Painting Helps Artist Lydia Emily Deal With the Pain and Suffering of MS

Over the course of her career, the painter and muralist has literally scaled walls for her craft. So when she learned of her secondary-progressive multiple sclerosis (SPMS) diagnosis in 2013, it would have been understandable if she had packed up her brush and palette for good.

Except giving up is simply not in her nature.

“After I was diagnosed, I thought, ‘I’m going to do my work no matter what,” she says. “When I started having tremors in my hands, I started strapping my paintbrushes to my wrists so that they would remain stable. When I started to lose sight in my eye, and had trouble with seeing depth and perception in my work, I’d call someone into the studio and say, ‘How does this look?’ I try to make accommodations for everything MS throws at me. That’s how I’ve lived my life since my diagnosis.”

Such resilience in her battle against what, for her, is a progressive condition has not only allowed Lydia Emily to continue painting, but also to use her art to depict the challenges people with MS face every day — and how they work to overcome them.

Indeed, she sees part of her role as an artist “who happens to have MS” as “changing the face” of the condition.

“MS affects people who have it differently,” she explains. “We’re not all in wheelchairs. Are some of us experiencing pain or difficulty walking? Absolutely. But we’re out there living. The message I have for people when I speak about MS, or with my art, is, ‘MS isn’t going to make me not show up for my life.’ And it shouldn’t do that for anyone.”

From ‘Awesome’ Shoulder Pain and a Numb Tongue to an MS Diagnosis

Lydia Emily had just come out of a two-year battle with clear-cell carcinoma — believed to be caused by exposure to diethylstilbestrol, or synthetic estrogen, in utero — when she got more news that would change her life.

“I had just finished chemotherapy and I was pronounced cancer-free,” she recalls.

Ever the workaholic, she traveled to northern California from her home in Los Angeles to start a mural project on a freeway in the Bay Area. When she reached up to pull down a ladder that would enable her to climb up on a road sign support structure to begin work, she felt a “tear” in her shoulder.

“People use the word ‘awesome’ incorrectly all the time,” she explains, with a chuckle. “Like, ‘This is awesome,’ meaning great. That’s not what it means. In this case, my pain was truly awesome. I was on my couch for a year, an inordinate amount of time for the injury I had sustained.”

When she woke up one morning and experienced numbness in her tongue, she thought she was having a stroke and immediately went to the emergency room.
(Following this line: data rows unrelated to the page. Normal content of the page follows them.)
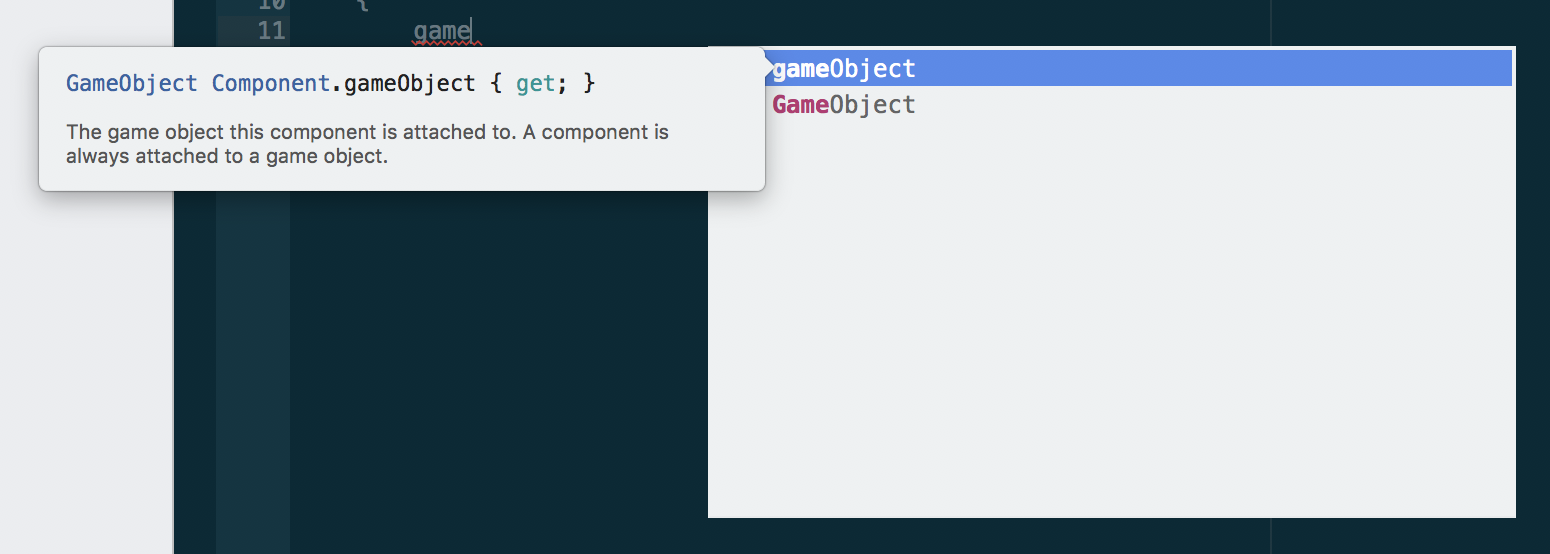Click line number 10 in the gutter
The image size is (1550, 554).
271,5
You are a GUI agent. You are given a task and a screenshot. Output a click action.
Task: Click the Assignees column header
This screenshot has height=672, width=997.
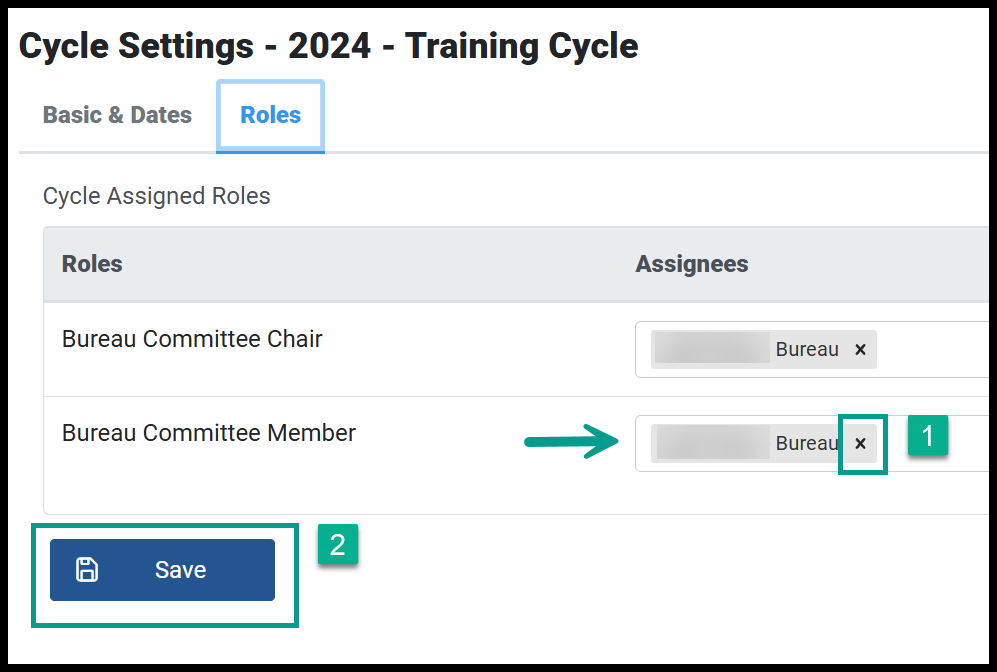[692, 263]
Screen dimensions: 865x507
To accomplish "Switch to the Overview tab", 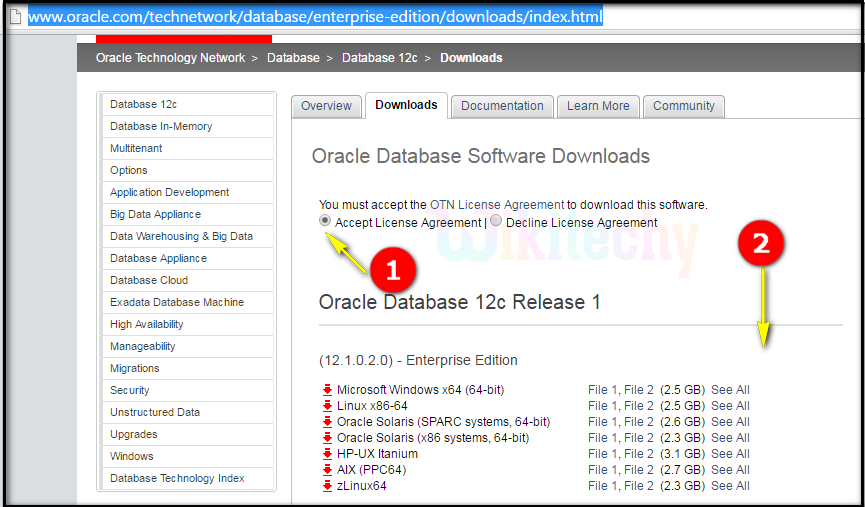I will coord(326,106).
An MRI there revealed MS lesions on her brain and spinal cord.

From there, Lydia Emily’s MS symptoms progressed rapidly. She’s lost most of the vision in her left eye — she wears an eye patch — and walks with a cane because of pain in her lower back and muscle weakness in her legs. She also admits to suffering from memory loss relating to her MS.

“I’m a terrible driver,” she jokes. “The other day I drove my poor husband to the airport and got lost, like, seven times.”

Still, the condition hasn’t slowed her down. If anything, just the opposite.

Painting Messages of Hope as an MS Ambassador

In addition to having an “amazing” husband, Lydia Emily is mother to two teenage daughters, Dorothy, 18, and Coco, 16, the latter of whom has autism and “requires 24-hour care,” according to the artist.

“Being able to care for her has been a gift,” the 48-year-old says. “I’ve learned that it feels good to help others, and her strength inspires me to be strong for her. I’ve become a much more patient and tolerant person.”

And, she adds, a better artist. Since her diagnosis, Lydia Emily has painted multiple murals offering messages of hope for people with MS, according to an article published in My 2015 in Insider Louisville.

It’s this work that has led her to become an “ambassador” for the National Multiple Sclerosis Society, or one of the many personalities who use their name recognition to raise awareness and funds “for the MS movement.”

Since 2019, Lydia Emily has also served as creative director for the MS On My Mind awareness campaign sponsored by pharmaceutical company EMD Serono, maker of two MS disease-modifying drugs. The campaign seeks input from individuals on the effects of living with MS, which may be used as inspiration for artworks by Lydia Emily.

Speaking Out About Human Trafficking and More Through Visual Art

Plus, she continues to tackle other vitally important subjects as well. As a survivor of rape herself, human trafficking — particularly of young women forced into sex work — has long been an issue of significance for her, and calling attention to victims’ suffering, as well advocating for their rights, has been a constant theme of much of her work as an artist.

She is currently working on two books. One will be a collection of her art, while the other will focus on her battle with MS and offer advice for others living with multiple sclerosis.

“Visual artists do have a platform where we can be outspoken, while the public tends to react negatively when an actor or singer speaks out,” she says. “I always say, ‘Art can do more than just hang. It can help.’ I don’t show all of the paintings I do about my MS to the public, because I feel like the ones about pain and suffering might be difficult for some people to see. But painting them has helped me deal with those things. I feel lucky to be a painter. It keeps me fighting every day.”